Stored data:
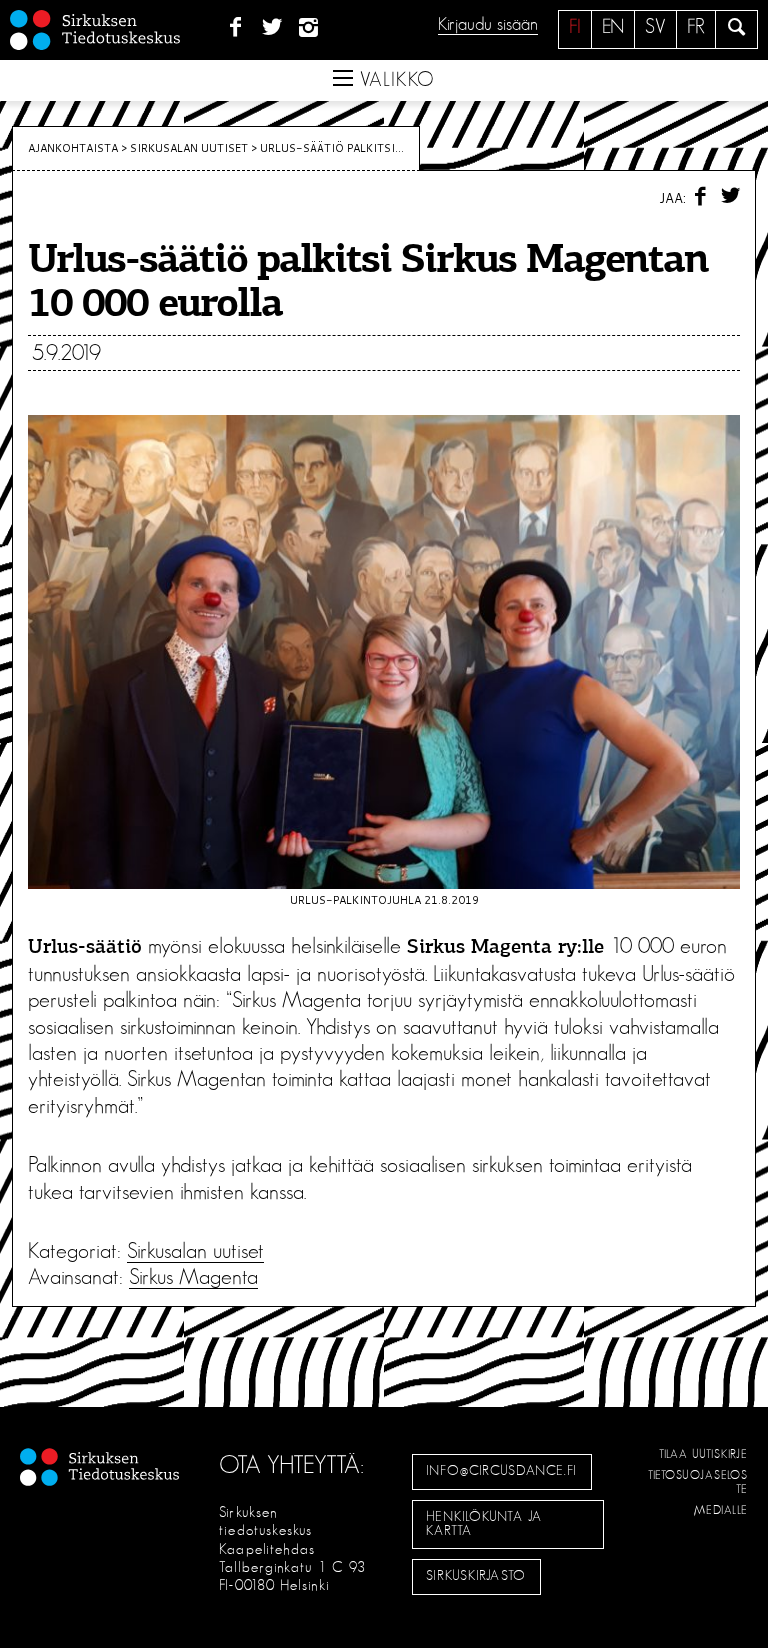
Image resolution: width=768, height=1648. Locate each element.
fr (696, 27)
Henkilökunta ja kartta (484, 1524)
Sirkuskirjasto (476, 1576)
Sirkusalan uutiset (189, 148)
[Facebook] (235, 28)
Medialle (721, 1510)
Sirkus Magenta (193, 1277)
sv (655, 27)
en (613, 27)
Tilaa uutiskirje (703, 1454)
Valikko (394, 80)
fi (575, 27)
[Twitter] (272, 28)
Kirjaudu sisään (488, 25)
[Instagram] (309, 28)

### Work to be completed
Copy all the entries above exactly as they stand, except for the pictures.

### Solved exercise
Image resolution: width=768, height=1648. Locate each element.
fr (696, 27)
Henkilökunta ja kartta (484, 1524)
Sirkuskirjasto (476, 1576)
Sirkusalan uutiset (189, 148)
[Facebook] (235, 28)
Medialle (721, 1510)
Sirkus Magenta (193, 1277)
sv (655, 27)
en (613, 27)
Tilaa uutiskirje (703, 1454)
Valikko (394, 80)
fi (575, 27)
[Twitter] (272, 28)
Kirjaudu sisään (488, 25)
[Instagram] (309, 28)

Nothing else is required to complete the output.